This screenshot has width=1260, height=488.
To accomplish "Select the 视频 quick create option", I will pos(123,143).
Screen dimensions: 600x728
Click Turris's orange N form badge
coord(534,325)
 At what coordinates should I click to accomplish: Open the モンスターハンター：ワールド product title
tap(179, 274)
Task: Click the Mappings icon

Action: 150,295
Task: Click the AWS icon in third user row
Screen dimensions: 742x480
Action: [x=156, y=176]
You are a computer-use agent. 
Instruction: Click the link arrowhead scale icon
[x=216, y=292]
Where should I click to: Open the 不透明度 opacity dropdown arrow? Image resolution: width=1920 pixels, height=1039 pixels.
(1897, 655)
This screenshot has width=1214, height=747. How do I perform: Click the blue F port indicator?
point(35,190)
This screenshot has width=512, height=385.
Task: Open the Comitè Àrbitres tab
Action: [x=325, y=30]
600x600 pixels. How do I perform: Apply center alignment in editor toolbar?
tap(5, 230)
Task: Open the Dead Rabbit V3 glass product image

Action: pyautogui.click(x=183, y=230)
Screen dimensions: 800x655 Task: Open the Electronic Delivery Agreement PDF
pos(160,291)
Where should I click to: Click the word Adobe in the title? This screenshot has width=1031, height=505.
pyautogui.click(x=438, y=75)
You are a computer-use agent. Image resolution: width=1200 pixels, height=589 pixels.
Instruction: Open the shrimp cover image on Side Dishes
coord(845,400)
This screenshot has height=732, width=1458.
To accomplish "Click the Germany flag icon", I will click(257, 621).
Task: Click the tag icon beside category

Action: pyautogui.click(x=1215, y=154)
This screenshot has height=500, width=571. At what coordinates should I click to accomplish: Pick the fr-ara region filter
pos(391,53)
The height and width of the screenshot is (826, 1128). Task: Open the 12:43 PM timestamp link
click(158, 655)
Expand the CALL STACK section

──────────────────────────────

Recopiez à l'identique l'ensemble des lignes ci-dessus.

This screenshot has width=1260, height=488.
To accomplish "Select the 视频 quick create option", I will pos(123,143).
Screen dimensions: 600x728
Click Turris's orange N form badge
coord(534,325)
 At what coordinates should I click to accomplish: Open the モンスターハンター：ワールド product title
tap(179, 274)
Task: Click the Mappings icon

Action: 150,295
Task: Click the AWS icon in third user row
Screen dimensions: 742x480
Action: [x=156, y=176]
You are a computer-use agent. 
Instruction: Click the link arrowhead scale icon
[x=216, y=292]
Where should I click to: Open the 不透明度 opacity dropdown arrow? Image resolution: width=1920 pixels, height=1039 pixels.
(1897, 655)
This screenshot has width=1214, height=747. How do I perform: Click the blue F port indicator?
point(35,190)
This screenshot has width=512, height=385.
Task: Open the Comitè Àrbitres tab
Action: [x=325, y=30]
600x600 pixels. How do I perform: Apply center alignment in editor toolbar?
tap(5, 230)
Task: Open the Dead Rabbit V3 glass product image

Action: pyautogui.click(x=183, y=230)
Screen dimensions: 800x655 Task: Open the Electronic Delivery Agreement PDF
pos(160,291)
Where should I click to: Click the word Adobe in the title? This screenshot has width=1031, height=505.
pyautogui.click(x=438, y=75)
You are a computer-use agent. Image resolution: width=1200 pixels, height=589 pixels.
Instruction: Open the shrimp cover image on Side Dishes
coord(845,400)
This screenshot has height=732, width=1458.
To accomplish "Click the Germany flag icon", I will click(257, 621).
Task: Click the tag icon beside category

Action: pyautogui.click(x=1215, y=154)
This screenshot has height=500, width=571. At what coordinates should I click to accomplish: Pick the fr-ara region filter
pos(391,53)
The height and width of the screenshot is (826, 1128). Task: Open the 12:43 PM timestamp link
click(158, 655)
Expand the CALL STACK section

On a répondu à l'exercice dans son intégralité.